2008`deki Gürcistan müdahalesi sonrası Kafkasya`da etkinlik kurma
noktasında yeni bir döneme “merhaba” diyen Rusya bir-birinin ardınca dikkat
çekici askeri hamleler yapıyor.
Rus-Gürcü savaşının
hemen ardından ayrılıkçı Abhazya ve Güney Osetya`da yeni askeri üslere yerleşen
Rusya, Saakaşvili politikalarını sona erdiren parlamento ve cumhurbaşkanlığı
seçimlerinin ardından oluşan yeni Gürcü yönetimi ile taze bir başlangıç yapma
noktasında önemli mesafeler kat etti. İki ülke arasında ilişkilerin
normalleşmesi, Rusya`yı Ermenistan`a bağlayan demiryolunun açılması yönündeki
gelişmeler ve Gürcistan`ın BDT şemsiyesine dönmesinin gündeme gelmesi
tartışmaları gidişatın yönü ile ilgili önemli ipuçları veriyor zaten.
Gerçi, geçen sene sonu
Azerbaycan`daki Gebele Rus askeri üssünü kapatılması Rusya`nın hanesine önemli
bir olumsuzluk olarak yazıldı, ama Moskova bunu her zaman olduğu gibi
Ermenistan üzerinde telafi etme amacında.
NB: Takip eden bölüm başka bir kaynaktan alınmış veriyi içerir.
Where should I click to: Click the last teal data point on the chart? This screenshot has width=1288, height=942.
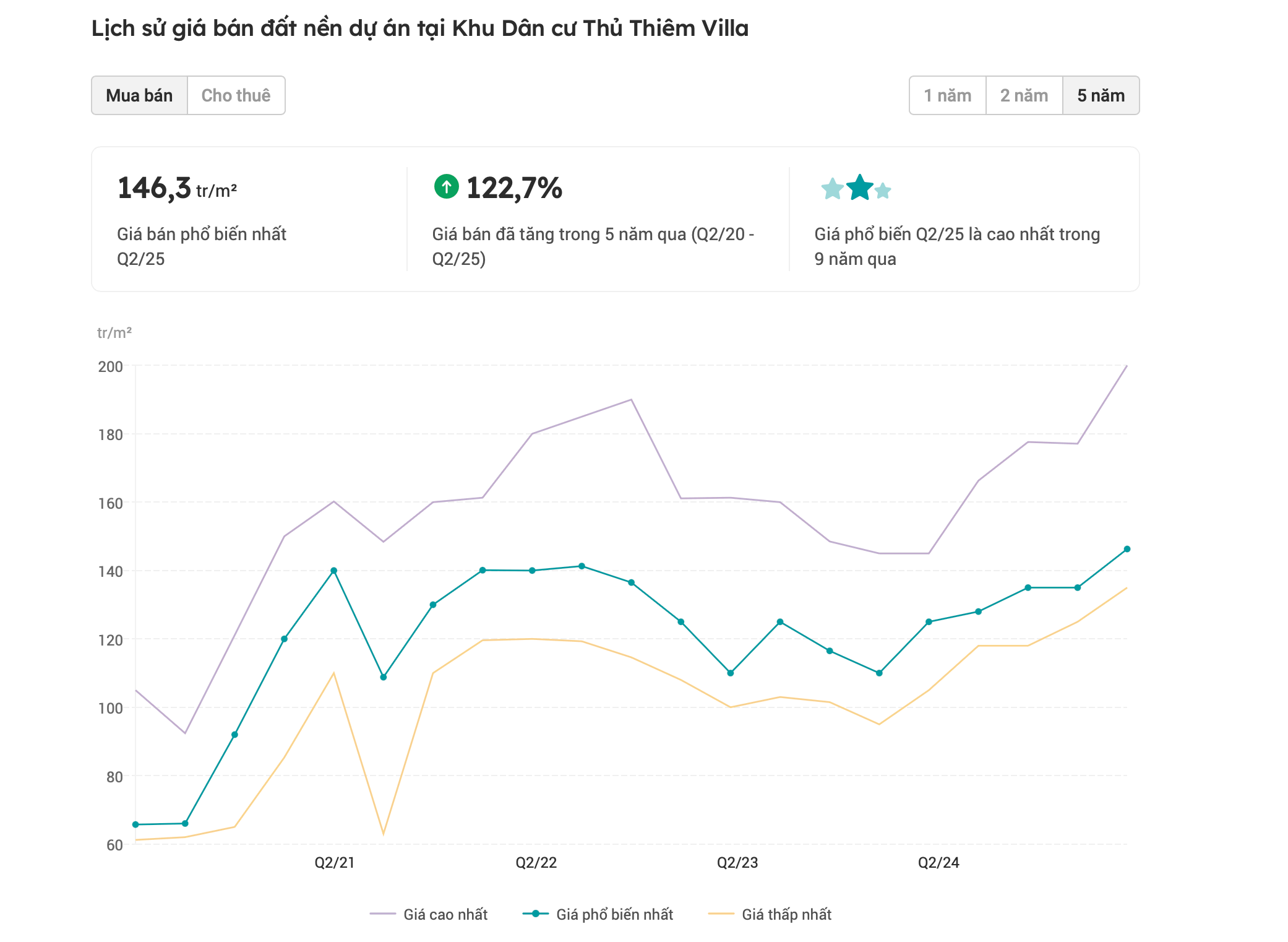1127,549
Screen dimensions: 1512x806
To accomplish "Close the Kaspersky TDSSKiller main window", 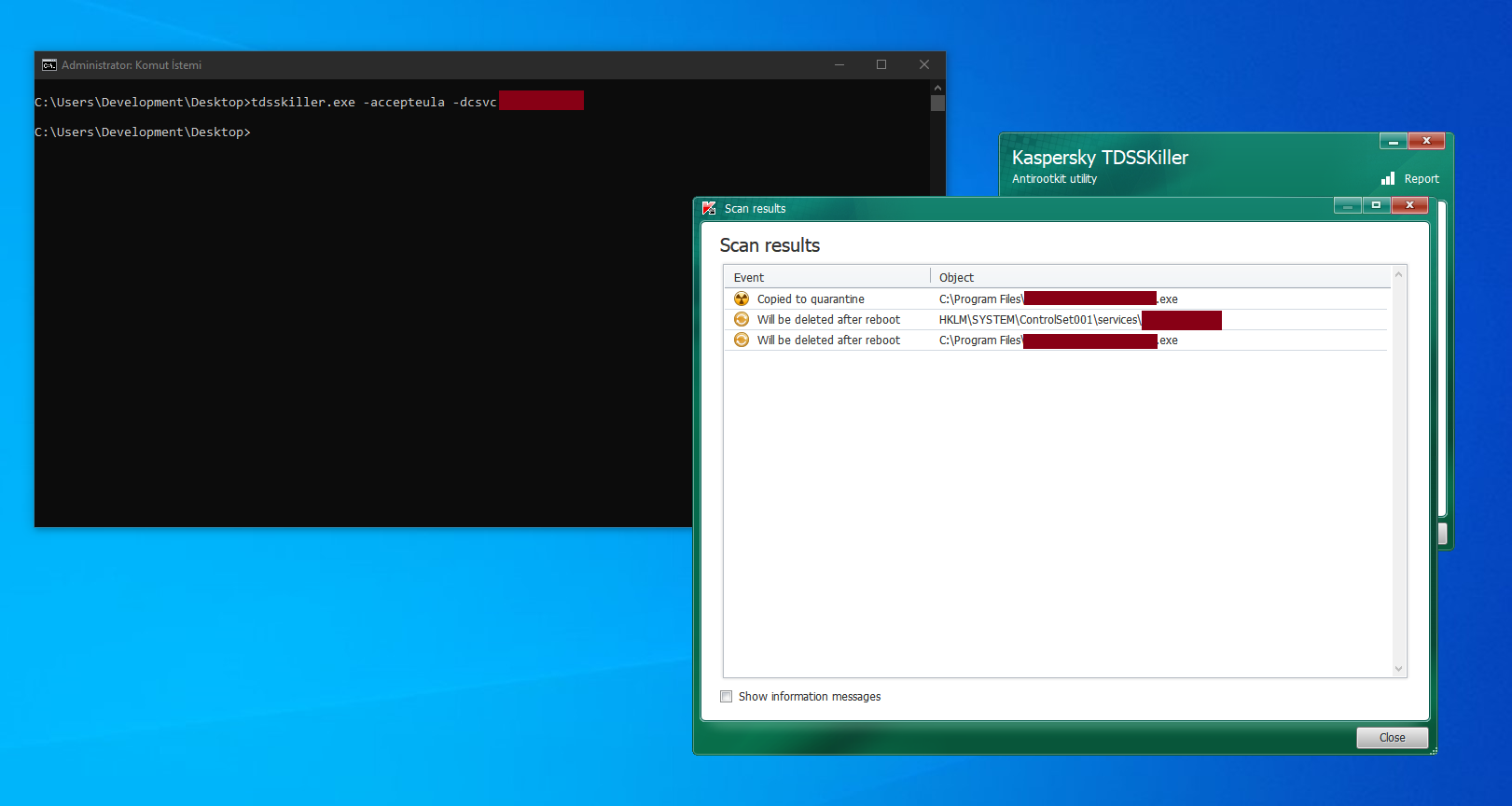I will click(1426, 141).
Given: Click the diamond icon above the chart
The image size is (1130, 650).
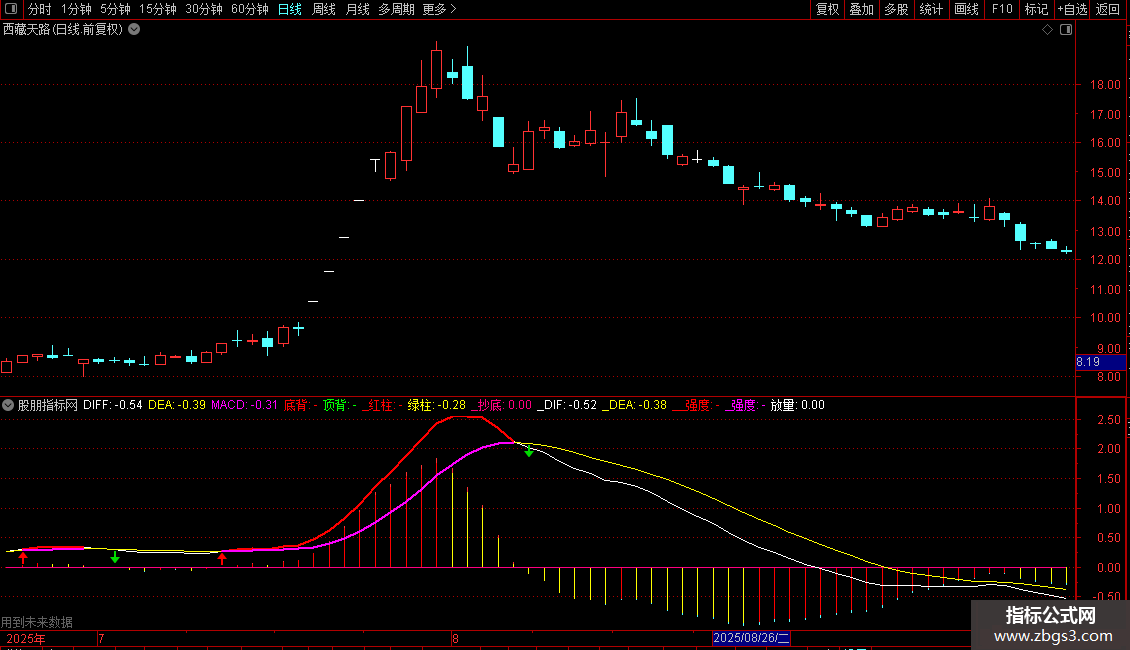Looking at the screenshot, I should (x=1048, y=30).
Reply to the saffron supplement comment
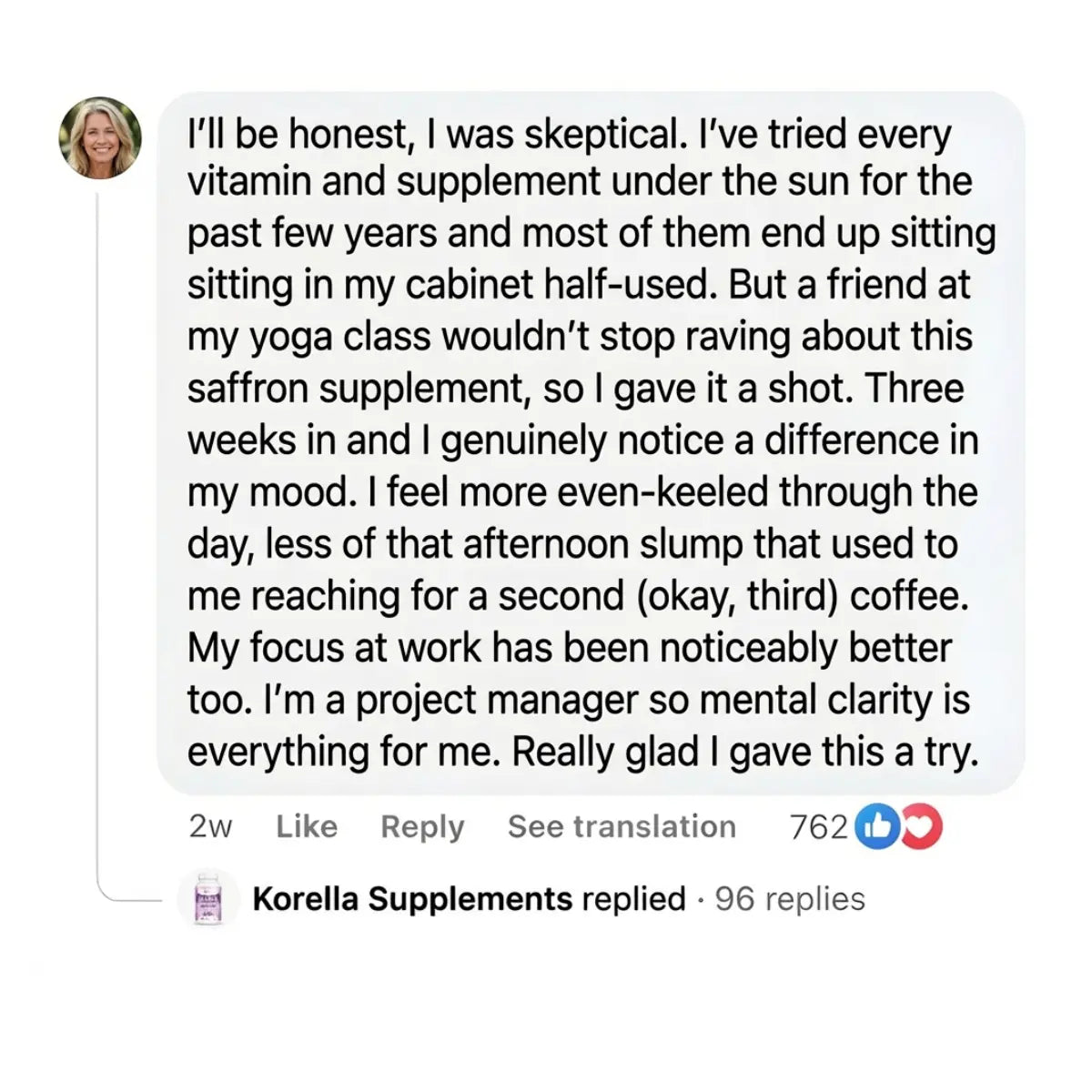Image resolution: width=1092 pixels, height=1092 pixels. [422, 826]
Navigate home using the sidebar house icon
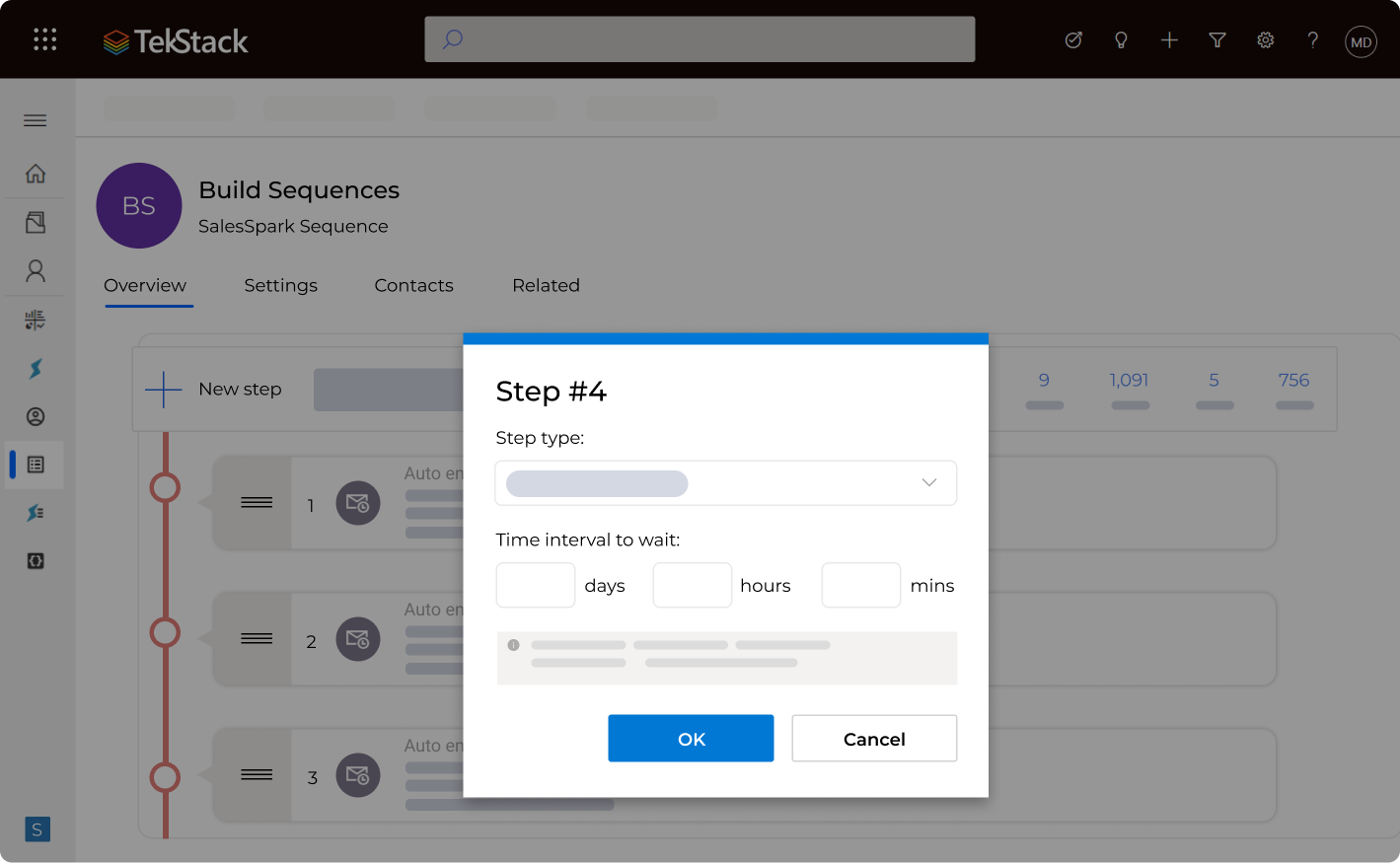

Zaten bazı Ermeni yöneticiler bu
olayın hemen ardından ülkelerinde yeni bir Rus askeri üssü kurulmasında hevesli
olduklarını açıkladılar. Keza, Ermenistan`ın Kolektif Güvenlik Anlaşması Örgütü
çerçevesinde işbirliğini daha derinleştirmesi süreci de hız kazandı.
Nitekim, 19 Kasım`da
Rusya Devlet Başkan Putin`in üst düzey askeri yetkilileri için Kremlin
sarayında yapılan ödül törenindeki konuşmasında Ermenistan ve Kazakistan`la
ortak hava savunma sistemi kuracaklarını açıklaması bu kapsamda ele alınmalı.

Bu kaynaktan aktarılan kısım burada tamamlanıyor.